Roughly a month after the birth of the twins, Ms. Capato applied for survivor benefits for the twins, but the Social Security Administration (“SSA”) denied her claim. Ms. Capato sued the SSA, and after several appeals, her claim made it to the United States Supreme Court. The Supreme Court upheld the trial court’s denial of survivor benefits, stating that the purpose and design of the statute is to benefit those individuals who were supported by the deceased during the deceased’s lifetime.
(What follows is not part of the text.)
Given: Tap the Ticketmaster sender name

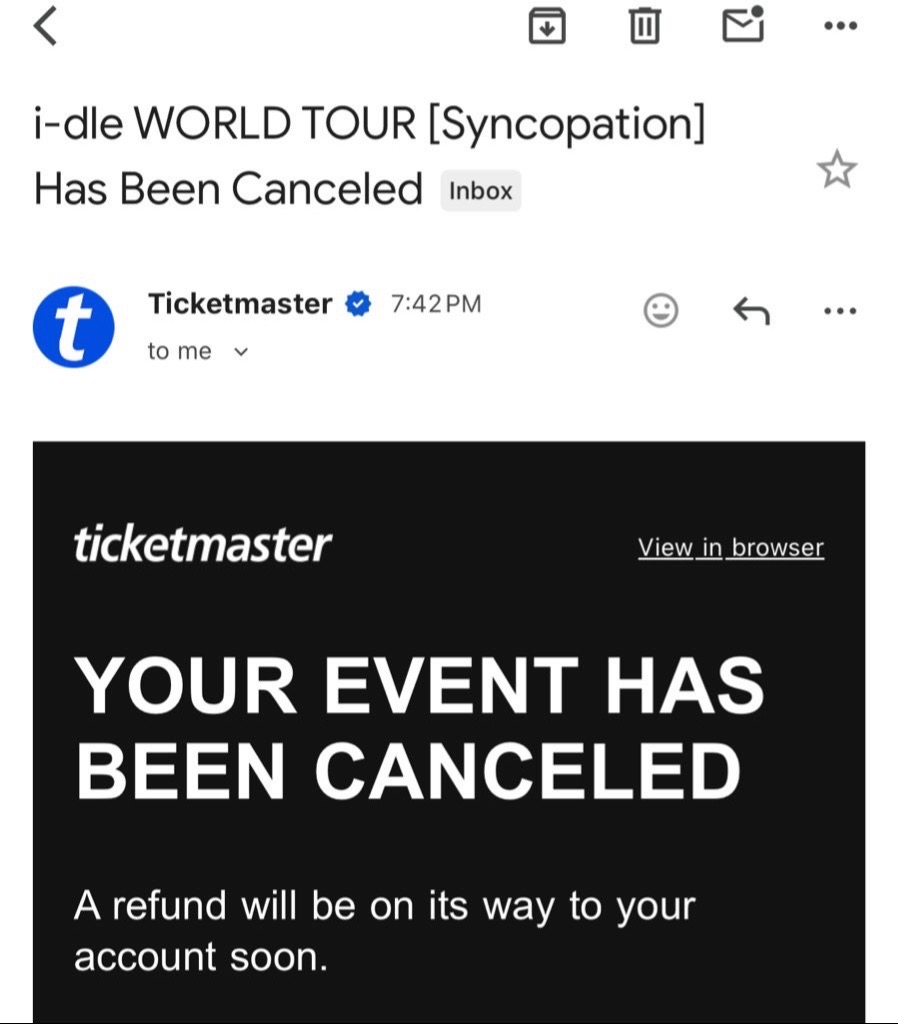Looking at the screenshot, I should pyautogui.click(x=240, y=304).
The Supreme Court noted that the survivor benefits provision directs the SSA to understand state laws concerning inheritance in order to determine whether the applicant qualifies to receive benefits. Because the Capatos lived in Florida and because Mr. Capato’s will was executed in Florida, the Court looked to Florida law. Under Florida law, “a child born after a parent’s death must have been conceived during the deceased parent’s lifetime to inherit, so the twins did not qualify for survivor benefits.” Because the twins were conceived posthumously and were not named in Mr. Capato’s will, the Court held that they could not be considered beneficiaries under applicable Florida law.
If you or someone you know would like to protect the interests and/or benefits of an unborn child or children, it is extremely important that an experienced attorney is consulted in order to avoid problems such as those discussed above. The team at Chepenik Trushin LLP is knowledgeable and skilled in such cases. Please feel free to contact us for an initial consultation.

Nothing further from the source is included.